**Problems to solve:**
- 1) Please shorten the paragraph of the volcanic ash report that begins "The Irish Aviation Authority (IAA) allowed," keeping its main facts.
- 2) In the volcanic ash report, how long did the closure of Irish airports last?
- 3) Pick up the volcanic ash report after its final sentence and write what comes next.

**Document passage:**
----------

Airports in Ireland and parts of Britain were closed again for hours on Tuesday because of the cloud of volcanic ash drifting south from Iceland that wreaked havoc on European air travel last month.
The Irish Aviation Authority (IAA) allowed flights to resume from Irish airports from 1200 GMT after a closure lasting six hours. Dublin airport said flight schedules had reverted to normal operations.
Britain's National Air Traffic Services (NATS), which had imposed a no-fly zone in the west of Scotland and Northern Ireland, also opened all UK airspace from 1200 GMT, apart from a small no-fly zone in the northwest with no impact on UK flights.
Flights in much of continental Europe were operating as normal.
However, the IAA said northerly winds forecast for the coming days could bring more clouds of ash from the Icelandic eruption and disruption for passengers this week.
"We could be faced with this periodically during the summer," IAA Chief Executive Eamonn Brennan said. "We are probably facing a summer of uncertainty due to this ash cloud."

----------

**Source data:**
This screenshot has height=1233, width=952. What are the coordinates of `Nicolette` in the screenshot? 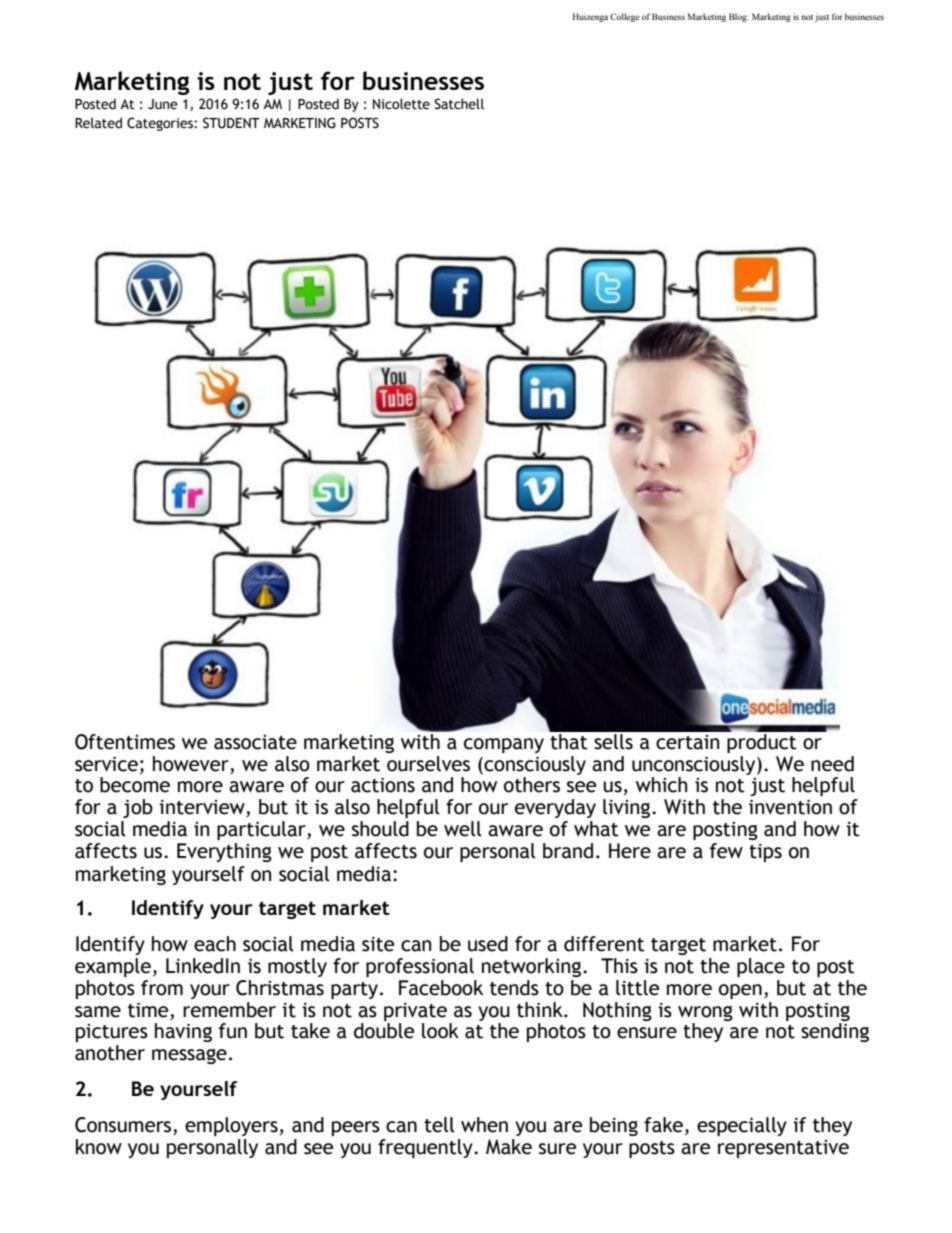 It's located at (401, 104).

----------

**Answers provided:**
- 1) After a six-hour closure, the Irish Aviation Authority let flights resume from Irish airports at 1200 GMT, and Dublin airport said its schedules were back to normal.

- 2) Six hours.

- 3)
The IAA had closed airports from 0600 GMT due to risk of ash ingestion in aircraft engines, although overflights of Ireland from Britain and continental Europe had not been banned.
European flights overall were expected to be at almost normal levels on Tuesday, European air traffic agency Eurocontrol said.
On a typical weekday, just under 200 flights would be expected in and out of Ireland, compared with around 28,000 throughout Europe, a spokeswoman said.
However, fresh ash from the erupting volcano could cloud airspace over northern Britain for the next few days following a change in direction of the wind, Iceland's meteorological office said.
Much of European air traffic was grounded last month because of the spread of ash from an erupting volcano under the Eyjafjallajokull glacier in Iceland. Some 100,000 flights were canceled and millions of passengers stranded.
The airspace closures cost Europe's airlines 1.5 billion to 2.5 billion euros ($2 billion-$3.3 billion), the European Commission has estimated.
Former Irish state airline Aer Lingus said that last month's shutdown of several days cut its earnings by about 20 million euros ($27 million). The final bill will hinge on the impact on passengers' longer-term travel plans.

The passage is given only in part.